(Data shown begins)

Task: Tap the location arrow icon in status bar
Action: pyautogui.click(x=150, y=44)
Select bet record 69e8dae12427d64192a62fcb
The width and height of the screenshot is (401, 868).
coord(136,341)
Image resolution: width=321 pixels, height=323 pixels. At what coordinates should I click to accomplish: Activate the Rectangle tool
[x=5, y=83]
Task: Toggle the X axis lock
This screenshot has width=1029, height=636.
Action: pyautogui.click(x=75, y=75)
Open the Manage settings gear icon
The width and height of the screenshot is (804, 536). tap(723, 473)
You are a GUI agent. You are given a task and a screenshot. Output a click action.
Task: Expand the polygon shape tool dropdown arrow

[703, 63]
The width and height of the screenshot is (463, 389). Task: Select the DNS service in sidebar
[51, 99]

(Data shown ends)
(Data shown begins)

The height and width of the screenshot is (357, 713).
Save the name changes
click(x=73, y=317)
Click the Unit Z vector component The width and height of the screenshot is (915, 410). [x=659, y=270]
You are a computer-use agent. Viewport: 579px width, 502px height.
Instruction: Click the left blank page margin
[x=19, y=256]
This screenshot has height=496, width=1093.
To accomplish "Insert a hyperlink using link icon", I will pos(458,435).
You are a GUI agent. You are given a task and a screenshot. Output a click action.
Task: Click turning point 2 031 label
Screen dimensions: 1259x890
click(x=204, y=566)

(Data shown ends)
(Data shown begins)

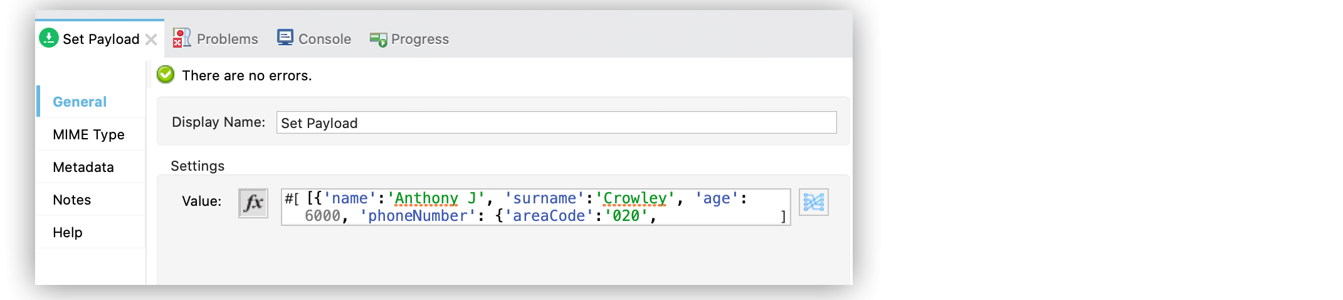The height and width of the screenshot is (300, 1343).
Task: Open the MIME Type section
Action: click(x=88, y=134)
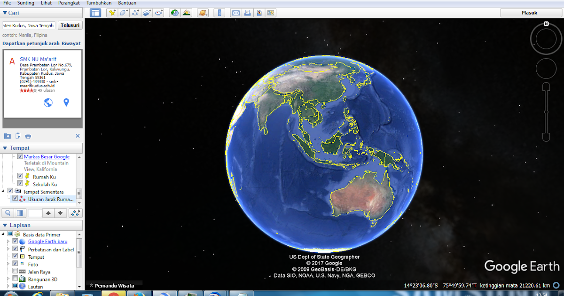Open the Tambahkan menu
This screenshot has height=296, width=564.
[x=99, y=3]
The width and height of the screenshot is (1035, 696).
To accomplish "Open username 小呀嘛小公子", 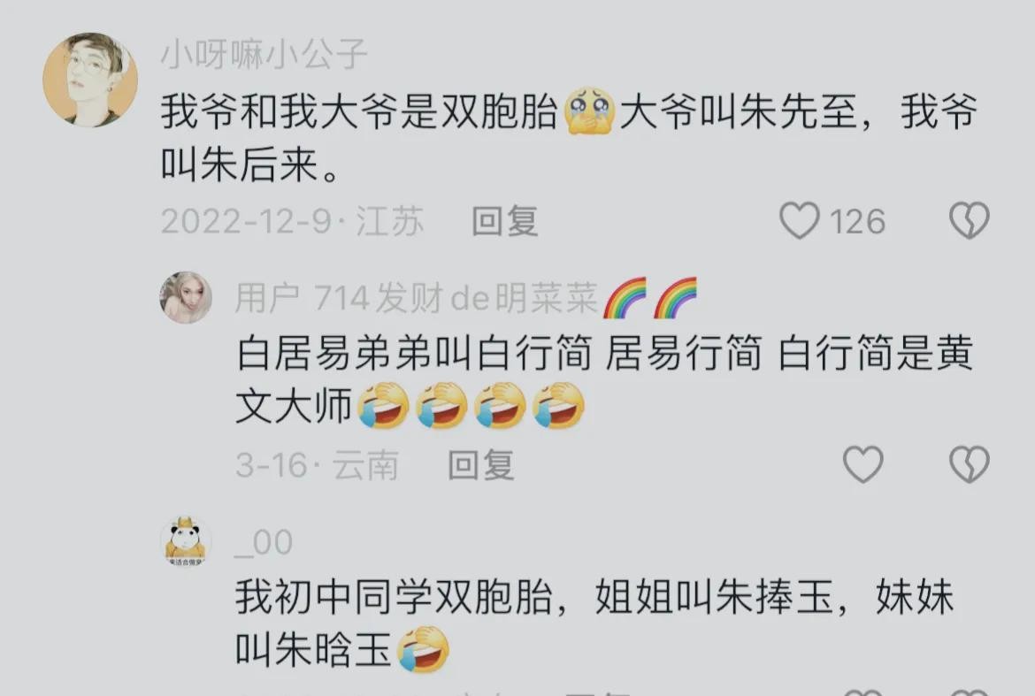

(Data shown ends)

#### Work request:
The lines above from the one containing "You are a computer-use" through the one containing "Task: Click turning point 2 031 label" are to be set down exactly, and no others.

#### Task solution:
You are a computer-use agent. Viewport: 579px width, 502px height.
Instruction: Click the left blank page margin
[x=19, y=256]
This screenshot has height=496, width=1093.
To accomplish "Insert a hyperlink using link icon", I will pos(458,435).
You are a GUI agent. You are given a task and a screenshot. Output a click action.
Task: Click turning point 2 031 label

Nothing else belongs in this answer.